Silently I asked the Lord to give me the right word, so I asked her, “Do you think He is willing to save you?”
“Oh, yes!”
“Is He able?”
“Oh yes!” she was quite sure of that.
“Then why was He nailed to the cross, why did He hang there for those dreadful hours, and why did God hide His face from Him? Only because He was bearing our sins; He was being made the curse; He was tasting death that we might never taste it, and now He is able and willing, and reads to save all that come to God by Him. Nay, more, The Lord hath laid on Him the iniquities of us all, and His own word to us is, ‘He that believeth on the Son hath everlasting life.’―(John 3:36.)

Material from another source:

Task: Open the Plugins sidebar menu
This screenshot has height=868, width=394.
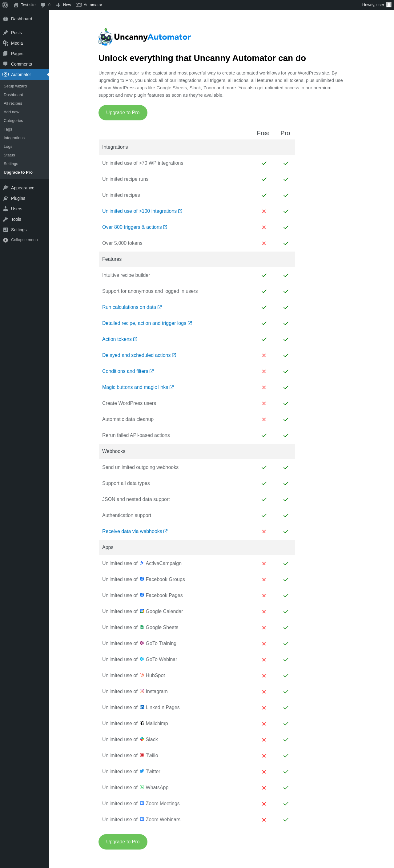Action: 18,198
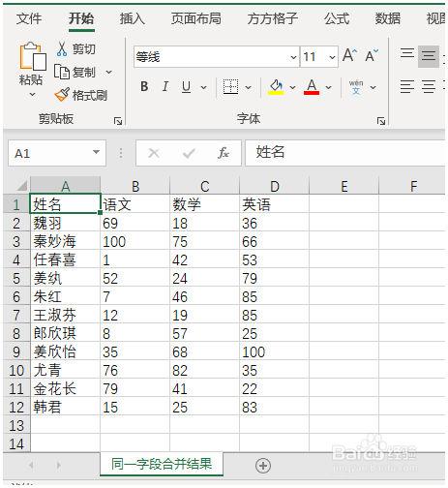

“Now,” I added, “I should think that the presumption is, not in believing His word, but in doubting it. You believe that He died on the cross for us?
“Yes.”
“That He bore all our sins there?”
“Yes.”
“That He bore yours as well as mine?”
“Yes.”
“Well, then, the Lord says, you are saved, you have eternal life, you have got it now.”
She seemed intensely surprised, but could not quite grasp it. I found her some proof passages in her own Bible, and after a short time left her.
Several days passed before I could go again. At last I found myself once more beside her bed. She welcomed me very warmly, and said, “Oh Miss, I am so glad you have come. I did want to see you. I have thought over all you told me, and read your verses again and again.”
“Well,” I said,” and are you afraid to say now that the Lord has saved you? Can you trust Him now?”
She looked at me with such a bright face, her eyes beaming, and the color mantling her poor wasted cheeks, whilst a smile that seemed to say almost more than her words played round her mouth as she said, “Oh yes, Miss, I see it now.”
I saw her often afterward before I left the place, and had many happy times with her.
The Lord give you, dear reader, to taste the joy of being His own!-saved, and of having eternal life. “And that life is in His Son.” I.